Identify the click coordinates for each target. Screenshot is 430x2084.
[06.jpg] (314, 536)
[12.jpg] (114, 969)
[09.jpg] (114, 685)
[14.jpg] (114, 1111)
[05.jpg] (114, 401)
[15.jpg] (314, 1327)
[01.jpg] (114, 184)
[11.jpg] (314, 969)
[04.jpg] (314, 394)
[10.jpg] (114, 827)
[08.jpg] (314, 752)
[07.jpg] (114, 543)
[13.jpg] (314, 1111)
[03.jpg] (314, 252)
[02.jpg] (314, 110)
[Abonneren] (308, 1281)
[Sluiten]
══════════
Using the records above, output exactly the lines from the first through the line that contains "[02.jpg] (314, 110)", with both of those included.

Identify the click coordinates for each target. Screenshot is 430x2084.
[06.jpg] (314, 536)
[12.jpg] (114, 969)
[09.jpg] (114, 685)
[14.jpg] (114, 1111)
[05.jpg] (114, 401)
[15.jpg] (314, 1327)
[01.jpg] (114, 184)
[11.jpg] (314, 969)
[04.jpg] (314, 394)
[10.jpg] (114, 827)
[08.jpg] (314, 752)
[07.jpg] (114, 543)
[13.jpg] (314, 1111)
[03.jpg] (314, 252)
[02.jpg] (314, 110)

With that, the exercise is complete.